I have seen guys use o2 from welding set ups to accelerate flames on wood, cotton things like that.
This is many times more volume that what you might see from a medical device. It would take quite a bit of O2 to raise the room concentration 1% I would think. A leaky bottle could be very dangerous in a non ventilated room
I measured the kitchen, and its volume is about 1224 cubic feet, or 34660 liters. Air is about 20% oxygen, so there are about 6932 liters of oxygen in the room. Half of this is 3466 liters, which means with a flow of one liter per minute it would take about 3466 minutes to increase the concentration of oxygen by 50% (i.e. from a 20% concentration to a 30% concentration), assuming the room were sealed (it isn’t, of course). That’s about 2.4 days.
Given this, it seems unlikely to me that an oxygen concentrator could fill a room with enough oxygen to make it hazardous. The hazard would be in the immediate vicinity of the canula, which really would be oxygen-rich.
I’m sure an oxygen bottle would be hazardous if the valve were opened without a regulator in place.
If an oxygen concentrator is in the same room as the person using the oxygen, doesn’t the concentrator also output the extracted nitrogen so that the overall balance of gasses in the room remains stable?
That’s a good point. In this case, the concentrator is in the living room, so when my dad is in the kitchen the nitrogen is being emitted in a different place from the oxygen. Still, I would expect diffusion to even things out pretty quickly.

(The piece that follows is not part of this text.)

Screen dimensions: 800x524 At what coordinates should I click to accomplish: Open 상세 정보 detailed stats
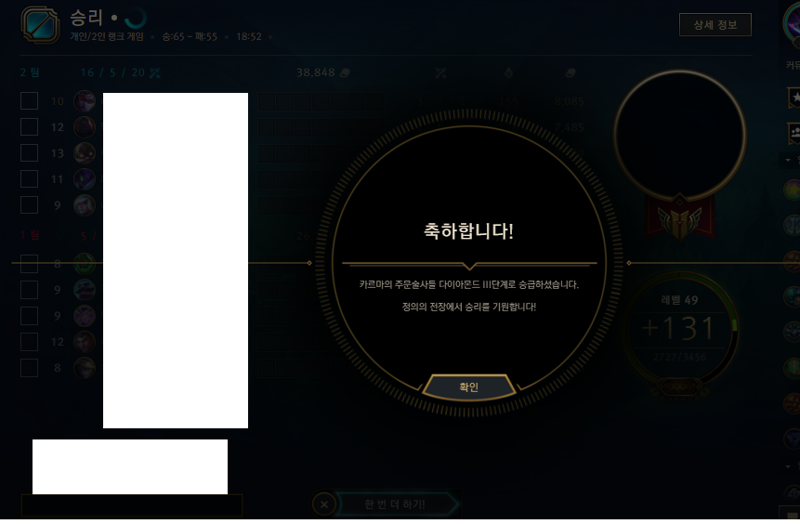point(715,25)
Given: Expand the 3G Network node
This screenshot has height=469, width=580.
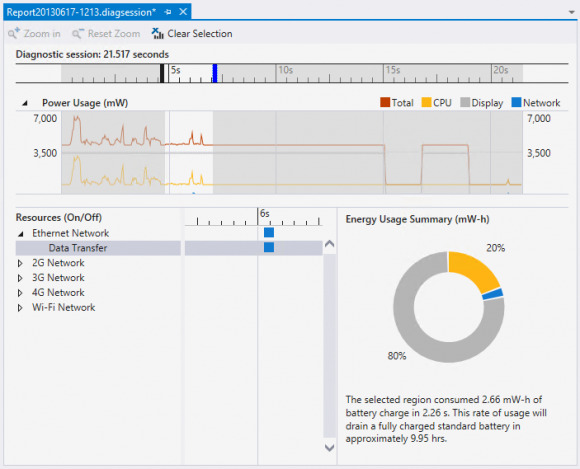Looking at the screenshot, I should click(x=20, y=278).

Especially with the use of a concentrator, I can’t see the danger being anywhere but the cannula or any spot the hose may be cut or has a hole. I work in a place with liquid oxygen tanks (3 of them) that vent into the room when they reach pressure (when surgery isn’t using them as much, usually overnight or weekends). Plus, we’re very often running oxygen lines at 10 liters per minute for newly arrived critical patients before we move them to either an oxygen cage or nasal delivery. If all that doesn’t raise the concentration in the room (as our oxygen cages tell us when we turn those on, starting at 21%), there’s no way I can see how a little personal concentrator will.

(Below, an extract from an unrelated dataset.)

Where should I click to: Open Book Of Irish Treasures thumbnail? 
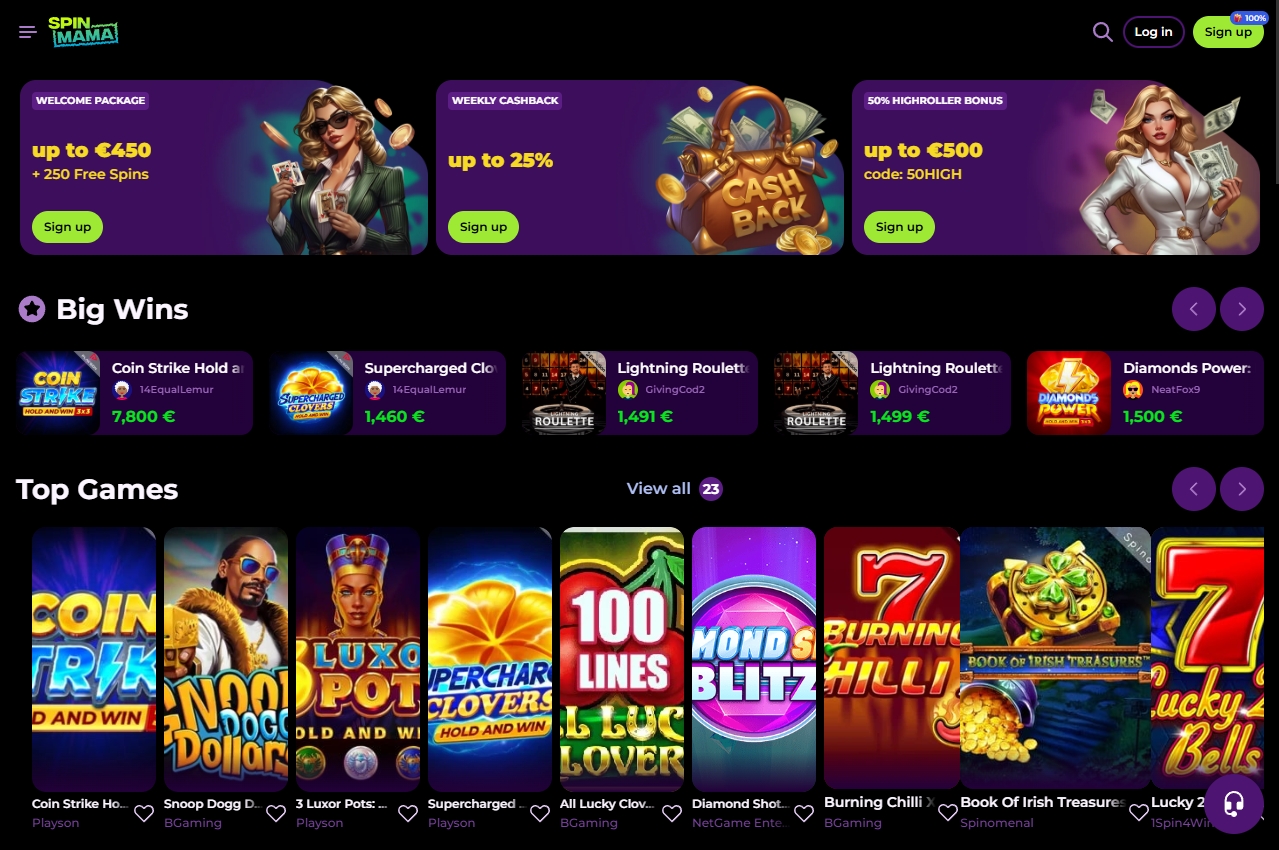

IMO the issue with medical oxygen in a kitchen is not that it’s going to raise the room O2 concentration.
It’s that when the oxygen user is near a stove, and the cannula falls off his/her ears, and the plastic tube lands in / near the stove fire and melts, then concentrated O2 is being injected directly into an open fire. With major accelerant results. The entire length of plastic tube will probably go up in a flash like a very quick-burning fuze.
You may argue that those individual events aren’t all that likely, much less the entire chain of events. I’d reply that with WAG 10 million Americans using home O2 every day even a one-in-a-million event is going to happen about once per waking hour nationwide.
Liquid oxygen and Vaseline is pretty impressive. We had a science demonstration when I was in Jr. High, a guy with liquid oxygen. He did the shattering rose (dip rose in LOX, break with hammer), but he also did a LOX/Vaseline demo. Took one of those little paper cups like they put mustard/ketchup in in school - the kind you can pull the rim apart and flatten the cup. So he flattens the cup, smears it with Vaseline, adds a couple of drops of LOX and hit it with a hammer. Made an impressive little explosion.
And if you look at the regulators for oxygen service - industrial or medical - there is always a warning to “Use No Oil”, but those regulators are exposed to high pressure oxygen on the tank side.